Well, both particles accelerate in the direction of the positive mass particle but, if the masses are equal, their relative velocity remains constant. So, given your description, they get further apart. The distance between them is thus O(time) and the interaction forces and the accelerations are O(time^-2). So the velocities are asymptotically constant (the integral of an inverse square is bounded), as is also true for two positive masses that are not bound together (For anyone not familiar with the terminology, google "big O notation" and "asymptotic").

 

[Buzz Bloom]

Well, both particles accelerate in the direction of the positive mass particle but, if the masses are equal, their relative velocity remains constant. So, given your description, they get further apart. The distance between them is thus O(time) and the interaction forces and the accelerations are O(time-2). So the velocities are asymptotically constant

Hi Elroch:

Thank you for your response to my question. I think the last part of the above quote from your post refers only to relative velocity V_r, and does not include velocity V₀ relative to the original center or mass. If I understand your explanation correctly,

|V₀| = |V_r| + F(t)​

Where F(t) is the increase in velocity due to the accelerations imparted to the each mass by the other mass. F(t) monotonically increases, but the rate of increase decreases as the particles becomes further apart and the acceleration decreases. Now, I understand F(t) is more complicated than a Newtonian calculation due to SR effects. If all this is correct, then I have an additional question.
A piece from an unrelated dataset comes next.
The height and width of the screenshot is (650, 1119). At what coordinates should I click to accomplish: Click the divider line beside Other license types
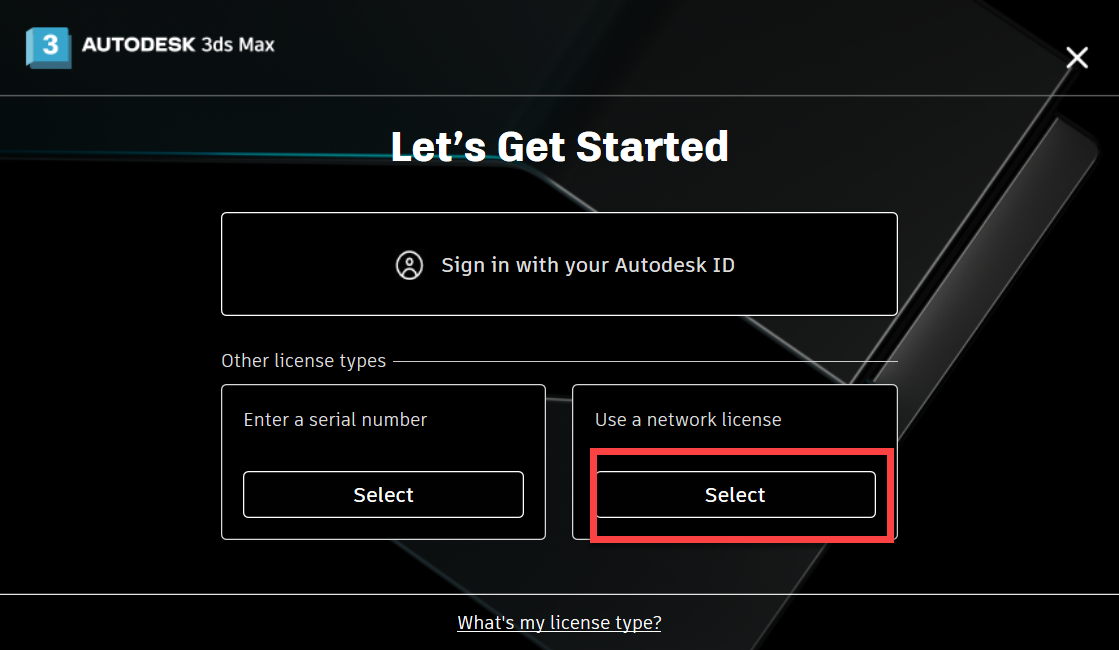(x=640, y=361)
The increase in |V₀| implies an increase in kinetic energy, which might also be described as an increase in mass-energy. Question: Isn't this increase a violation of the conservation law regarding mass-energy? If so, doesn't this violation imply that the Farnes speculative idea fails to be a reasonable way to think about the physics?

Regards,
Buzz

 

[rootone]

Not if you take direction into account.

If you mean a magnitude of velocity less than zero is silly, that's true.
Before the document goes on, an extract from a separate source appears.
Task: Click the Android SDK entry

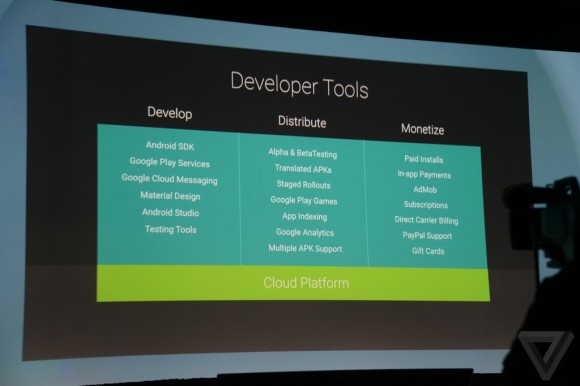Action: [x=170, y=146]
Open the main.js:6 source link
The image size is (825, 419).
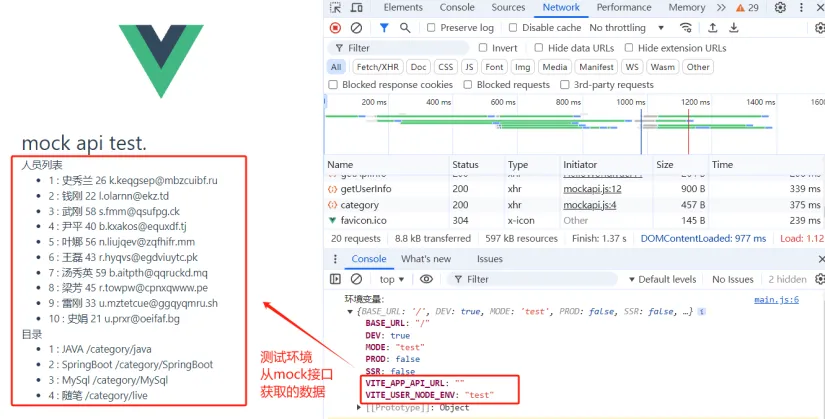click(x=776, y=299)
Yes. but mass doesn't have a direction.
Now that would be really weird.

 

[exmarine]

I have a simple question about Farnes’ paper that I have seen in any of the responses. Hope I didn’t miss it.
How could the negative mass “haloes” collect or group around galaxies if, as his figure 1 shows, there is no attraction (i,e., inward acceleration) between negative and positive mass? It seems that negative mass would tend to distribute itself uniformly throughout the universe?

 

[Elroch]

If the net mass is positive, all the masses (both negative and positive) would gravitate towards the centre of mass, at which point you can imagine the (positive) total net mass existing. While this is an imprecise description, I think it might clarify the issue.

 

[exmarine]

But. . . Well I guess I see your point. The positive masses coalesce, negative masses do not. Thus any encounter between the two is un-symmetric, with the smaller negative accelerating towards the larger positive. Thanks.